![]() |
Windows Live® Search Results
Windows Live® Search Results Hulagu (1217?-1265), founder of the il-Khanid dynasty, which lasted about 70 years, in Persia. The grandson of Mongol conqueror Genghis Khan and brother of Kublai Khan and Mangu Khan, Hulagu brought Persia and Iraq into the Mongol Empire, one of the largest continuous land empires in history. Ordered by Mangu to subdue the Mongols' western neighbors, Hulagu led his enormous army into Persia in 1251 and by 1256 had crushed the heretic Ismaili order of Muslims (also known as the Assassins). From 1257 to 1258 he besieged and finally sacked Baghdād after the Abbasid Caliph al-Mustasim rejected Hulagu's demand for Abbasid surrender. In the massacre, only Christian lives were spared, apparently due to the intervention of Hulagu's Christian wife.

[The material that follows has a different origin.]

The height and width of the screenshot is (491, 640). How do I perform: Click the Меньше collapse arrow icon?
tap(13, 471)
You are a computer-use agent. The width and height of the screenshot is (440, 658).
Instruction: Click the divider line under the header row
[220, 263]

Baghdād burned for seven days, and some historians estimate as many as 800,000 people, including the caliph and his family, were killed. In a letter to King Louis IX of France, Hulagu estimated his army killed 200,000 people. Hulagu then captured Aleppo (now Ḩalab) and Damascus in Syria and invaded Palestine when, in 1260, he received word his brother Mangu had died in China. Hulagu returned to Persia for reasons that are not entirely clear, but his army stayed in Palestine, where it was defeated by the Egyptians, thus checking, but not reversing, the westward advance of the Mongols. Hulagu spent much of his later life near Lake Urmia in northwestern Iran. Many of the towns he and his soldiers destroyed were partially rebuilt during his lifetime. At the time of his death, the Mongol kingdom still stretched from the Oxus River (now Amu Darya River) in Central Asia almost to the Mediterranean Sea and from the Caucasus to the Indian Ocean. As befitted an emperor in Mongol custom, several young women were buried with Hulagu, the last recorded instance of humans sacrificed for a Mongol funeral.